This page is under construction and subject to change.
HDF5 1.12 introduces several new features in the HDF5 library.
Avoid Truncation at File Close (RFC)
The HDF5 library builds mechanisms for detecting file truncation into its file format. These mechanisms are implemented in a way that is slow, particularly for parallel I/O. The "avoid truncate" feature achieves the same result in a way that is faster that will not create large forward compatibility problems. This is described in more detail below.
The HDF5 library tracks two pieces of information about the size of an HDF5 file in memory.
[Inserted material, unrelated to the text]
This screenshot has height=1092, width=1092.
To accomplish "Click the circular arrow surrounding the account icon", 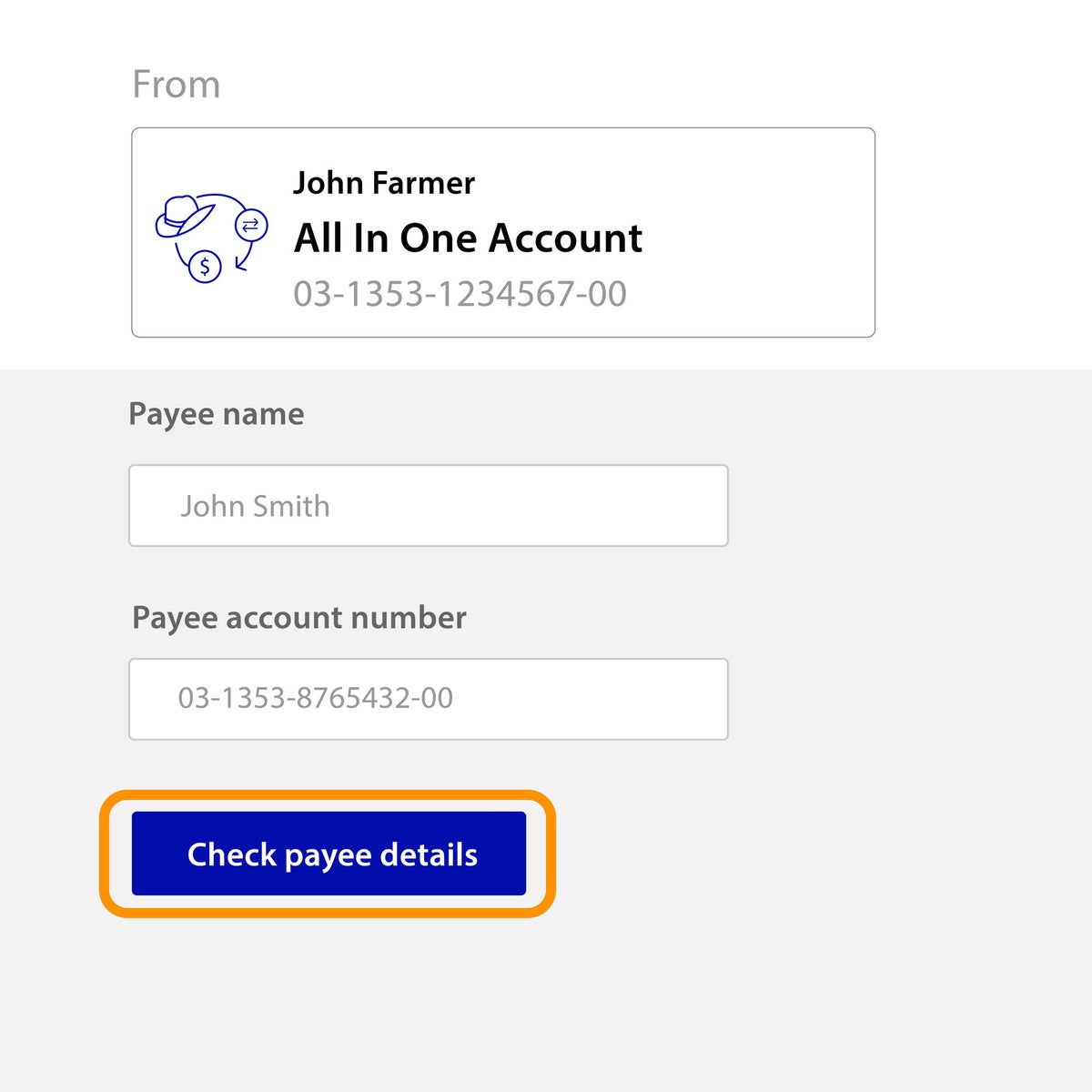I will pyautogui.click(x=214, y=195).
The "end of allocation" (EOA) value indicates how much of the file has been allocated for use by some piece of the HDF5 file format. The "end of file" (EOF) value indicates the location of the highest byte actually written in the file by the HDF5 library. These two values are frequently not the same during normal operation of the library.
At file close, the file is truncated to match the EOA value, the EOF value is set to the EOA value, and the EOF is stored in the file superblock. When re-opening the file, the size of the file is checked against the stored EOF value and the library will issue an error that the file was truncated if the size is smaller than the EOF value.
The "avoid truncate" feature allows the library to store the EOA in a superblock extension message and use it for file truncation detection, rather than truncating the file during file close.
Dynamically Loadable Virtual File Drivers – VFDs (RFC)
Dynamically loadable Virtual File Drivers (VFDs) enable virtual file drivers to be included with HDF5, without requiring a rebuild of the HDF5 library. This greatly simplifies the release of VFDs, especially proprietary VFDs where the source code should not be publicly visible. This feature is critical for distribution of the S3 and HDFS drivers, as well as drivers created by the community.
|H5P_GET_FAPL_HDFS||Gets the information of the given Read-Only HDFS virtual file driver|
|H5P_GET_FAPL_ROS3||Gets the information of the given Read-Only S3 virtual file driver|
H5Fdelete and Changes to the Virtual File Layer (VFL) (RFC)
With the new virtual object layer (VOL), HDF5 "files" can map to arbitrary storage schemes such as object stores and relational database tables. The data created by these implementations may be inconvenient for a user to remove without a detailed knowledge of the storage scheme. The H5Fdelete() API was introduced to give VOL connector authors the ability to add connector-specific delete code to their connectors so that users can remove these "files" without detailed knowledge of the storage scheme.
|H5F_DELETE||Deletes an HDF5 file|
Since HDF5 storage can differ among the virtual file drivers, changes had to be made so that each Virtual File Driver (VFD) could have its own driver-specific cleanup code.
H5Sencode performance was improved by encoding the start/stride/count/block in most cases when the selection is regular
The previous format for H5Sencode enumerated every block in the selection. For example, if the selection was a checkerboard, the serialized selection described the location of every block independently, instead of specifying the pattern of the blocks. This created performance and file space issues if the selection used a large number of blocks.
VDS and Hyperslab Performance Improvements
VDS and Hyperslab performance have been improved dramatically.
References API (RFC)
The HDF5 Reference API in previous releases had some limitations, Users could not create region references when a file was opened with read-only permissions, and external references could not be created. This release addresses these limitations by introducing a single abstract h5ref_t type as well as missing reference types such as attribute references and external references (references to objects in an external file).
The Virtual Object Layer (VOL) is an abstraction layer within the HDF5 library that enables different methods for accessing data and objects that conform to the HDF5 data model. The VOL intercepts all HDF5 API calls that potentially modify data on disk and forwards those calls to a plugin "object driver". The data on disk can be a different format than the HDF5 format.
The plugins can actually store the objects in variety of ways. A plugin could, for example, have objects be distributed remotely over different platforms, provide a raw mapping of the model to the file system, or even store the data in other file formats (like native netCDF or HDF4 format). The user still gets the same data model where access is done to a single HDF5 “container”; however the plugin object driver translates from what the user sees to how the data is actually stored. Having this abstraction layer maintains the object model of HDF5 and allows better usage of new object storage file systems that are targeted for Exascale systems.
The following APIs were introduced to support this feature:
|H5VL_CLOSE||Closes a VOL connector identifier|
|H5VL_GET_CONNECTOR_ID||Retrieves the identifier for a registered VOL connector|
Retrieves the connector name for the VOL associated with the object or file identifier
|H5VL_IS_CONNECTOR_REGISTERED||Tests whether a VOL class has been registered or not|
|H5VL_REGISTER_CONNECTOR||Registers a new VOL connector|
|H5VL_REGISTER_CONNECTOR_BY_NAME||Registers a new VOL connector by name|
|H5VL_REGISTER_CONNECTOR_BY_VALUE||Registers a new VOL connector by connector value|
|H5VL_UNREGISTER_CONNECTOR||Removes a VOL connector identifier from the library|